Today, the stethoscope changes the rules of medical
diagnosis. The University of Houston's College of
Engineering presents this series about the machines
that make our civilization run, and the people
whose ingenuity created them.
Historian Stanley Reiser
tells how a French doctor, René Laennec,
tried to diagnose a heart disorder in an obese
young woman in 1816. He'd tried thumping her chest,
but she was too heavy. The sound told him nothing.
The next logical step was to put an ear to her
chest, but modesty forbade such intimacy. What to
Laennec had an idea. He rolled a sheaf of papers
into a tube -- placed one end on her chest and his
ear on the other end. He was able to make out what
was going on in her heart. He had just created the
first stethoscope. Three years later he published a
book describing his design of a wooden stethoscope
and its use.
By the 1830s stethoscopes appeared with pliable
rubber tubes, then binaural ones with earplugs. All
the while debate raged -- less over stethoscopes
than the tactics of diagnosis.
Laennec's dilemma with that young patient wouldn't
have been a dilemma for most doctors around him.

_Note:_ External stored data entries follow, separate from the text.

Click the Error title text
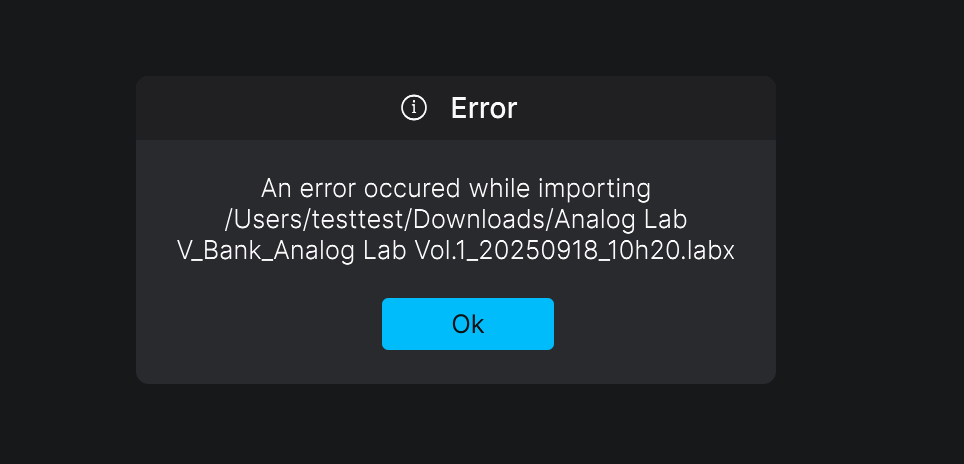 tap(484, 108)
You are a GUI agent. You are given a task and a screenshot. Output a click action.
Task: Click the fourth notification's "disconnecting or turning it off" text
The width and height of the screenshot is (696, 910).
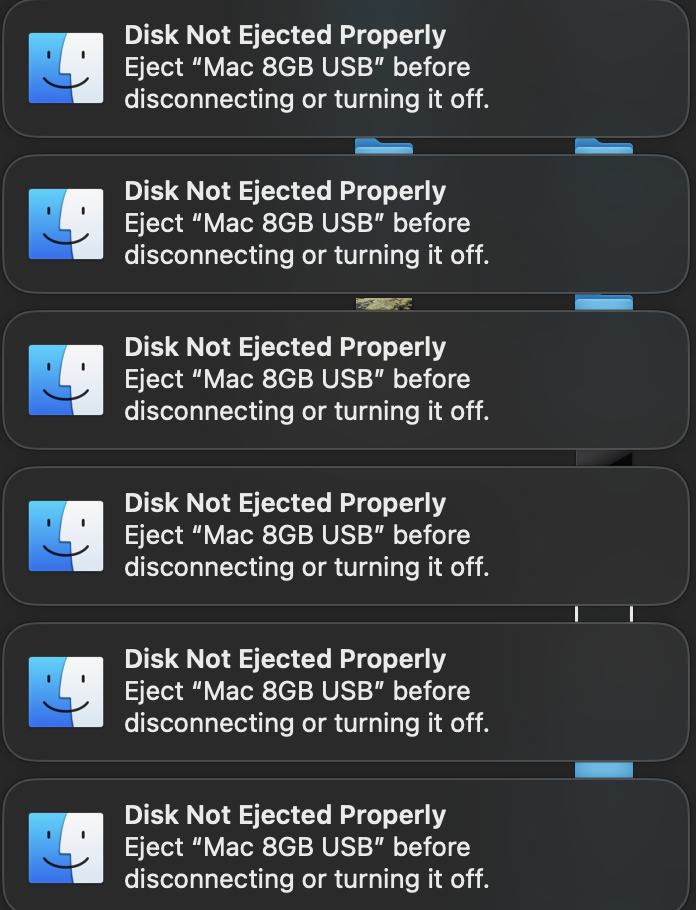click(306, 568)
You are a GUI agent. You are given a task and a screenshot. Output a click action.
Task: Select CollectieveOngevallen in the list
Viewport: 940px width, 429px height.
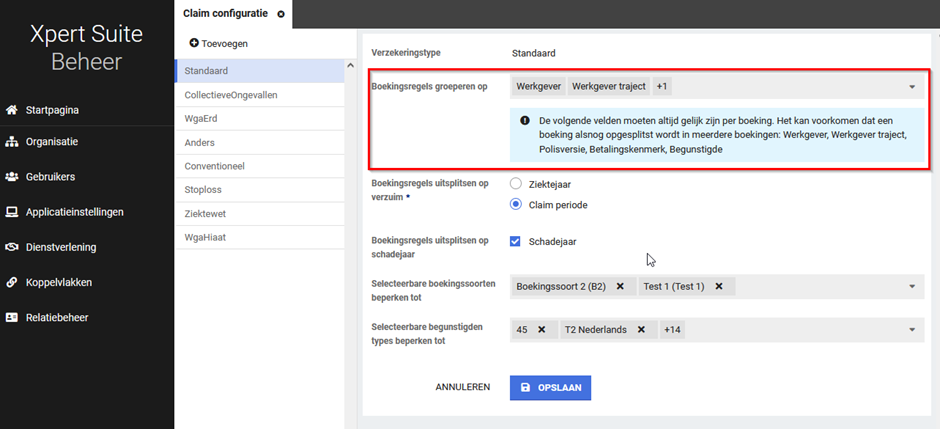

Thumping the thorax or putting an ear to the heart
wouldn't have occured to them. Those were pretty
radical forms of medical diagnosis in 1816.
Diagnoses were usually based on looking at patients
and hearing their own reports of symptoms. Doctors
seldom questioned what patients said about
themselves, and they tried to infer too much from a
patient's outward appearance. Physical contact
usually stopped at counting a pulse or touching a
Laennec's ideas about thumping, feeling, and
placing an ear to a patient went way back to
Hippocrates. Hippocrates believed that all our
senses should be used in diagnosis. An ancient
Greek doctor might've diagnosed diabetes by tasting
a patient's urine. That kind of intimacy didn't
appeal to 18th-century sensibilities!
Now stethoscopes let doctors keep their distance
and still engage actual symptoms. This simple new
instrument became the stalking horse for a whole
new kind of medicine -- one in which we by-passed
the patient's story and looked inside the patient's
body for direct evidence of disease.
Stethoscopes were followed by opthalmoscopes,
laryngoscopes, then X-rays, CAT-scans, and MRI. And
all that has only intensified debate over how much
doctor/patient intimacy is appropriate.
The stethoscope once promised to bridge the gap, to
give some contact with patients' symptoms back to
doctors. But it also gave doctors a way to stand
even further away from patients.
Any of you who've ever watched the movement of your
own internal organs on a cool green computer screen
feel the contradiction: that a doctor may stand
that close to your illness when she is, in fact,
not listening to your story, not even in the same
room -- when she may not even know your name.